Exercise
Below are the records. Retype exactly the lines between the lines holding "At what coordinates should I click to accomplish: Open the Công" and "Open the Settings", inclusive.

Excerpts from a dataset
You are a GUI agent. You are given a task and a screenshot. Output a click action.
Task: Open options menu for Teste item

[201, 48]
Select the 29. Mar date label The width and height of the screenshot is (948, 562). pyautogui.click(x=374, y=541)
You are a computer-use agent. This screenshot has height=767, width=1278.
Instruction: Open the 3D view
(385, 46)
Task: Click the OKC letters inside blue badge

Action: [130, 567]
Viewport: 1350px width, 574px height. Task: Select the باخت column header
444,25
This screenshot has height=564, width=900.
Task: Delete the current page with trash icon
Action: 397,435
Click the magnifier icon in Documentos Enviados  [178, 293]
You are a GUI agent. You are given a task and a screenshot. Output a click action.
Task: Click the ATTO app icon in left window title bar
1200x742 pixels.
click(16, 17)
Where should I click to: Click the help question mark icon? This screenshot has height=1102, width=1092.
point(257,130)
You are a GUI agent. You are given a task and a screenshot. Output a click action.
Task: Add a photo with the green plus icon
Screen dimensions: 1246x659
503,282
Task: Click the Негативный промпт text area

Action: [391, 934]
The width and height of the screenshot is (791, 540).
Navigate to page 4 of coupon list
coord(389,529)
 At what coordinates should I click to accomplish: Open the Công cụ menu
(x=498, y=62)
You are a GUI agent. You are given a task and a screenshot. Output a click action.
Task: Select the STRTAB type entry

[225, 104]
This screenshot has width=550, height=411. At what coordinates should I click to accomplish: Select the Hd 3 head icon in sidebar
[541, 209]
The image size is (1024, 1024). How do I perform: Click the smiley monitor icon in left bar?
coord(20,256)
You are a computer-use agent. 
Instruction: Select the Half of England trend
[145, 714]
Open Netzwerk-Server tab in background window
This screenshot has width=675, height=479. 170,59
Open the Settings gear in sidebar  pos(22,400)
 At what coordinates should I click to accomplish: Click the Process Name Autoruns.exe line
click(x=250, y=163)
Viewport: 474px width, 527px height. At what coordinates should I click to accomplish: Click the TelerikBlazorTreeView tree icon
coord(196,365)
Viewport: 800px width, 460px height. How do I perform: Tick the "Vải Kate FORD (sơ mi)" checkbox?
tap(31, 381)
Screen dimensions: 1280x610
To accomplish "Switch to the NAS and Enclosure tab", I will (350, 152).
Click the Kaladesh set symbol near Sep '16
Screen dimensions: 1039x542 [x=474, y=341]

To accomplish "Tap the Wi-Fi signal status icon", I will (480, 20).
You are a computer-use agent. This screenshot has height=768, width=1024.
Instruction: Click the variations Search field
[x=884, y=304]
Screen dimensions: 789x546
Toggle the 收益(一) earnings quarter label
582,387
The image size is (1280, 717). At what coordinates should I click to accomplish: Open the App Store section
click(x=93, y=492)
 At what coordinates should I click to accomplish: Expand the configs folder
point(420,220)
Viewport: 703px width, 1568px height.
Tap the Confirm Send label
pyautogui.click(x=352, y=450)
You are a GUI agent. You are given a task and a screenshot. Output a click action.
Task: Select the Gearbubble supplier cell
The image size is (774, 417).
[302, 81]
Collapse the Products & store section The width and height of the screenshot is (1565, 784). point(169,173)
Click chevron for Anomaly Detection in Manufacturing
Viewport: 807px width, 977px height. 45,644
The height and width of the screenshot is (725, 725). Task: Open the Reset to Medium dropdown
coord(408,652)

Solution to this problem
 At what coordinates should I click to accomplish: Open the Công cụ menu
(x=498, y=62)
You are a GUI agent. You are given a task and a screenshot. Output a click action.
Task: Select the STRTAB type entry

[225, 104]
This screenshot has width=550, height=411. At what coordinates should I click to accomplish: Select the Hd 3 head icon in sidebar
[541, 209]
The image size is (1024, 1024). How do I perform: Click the smiley monitor icon in left bar?
coord(20,256)
You are a computer-use agent. 
Instruction: Select the Half of England trend
[145, 714]
Open Netzwerk-Server tab in background window
This screenshot has width=675, height=479. 170,59
Open the Settings gear in sidebar  pos(22,400)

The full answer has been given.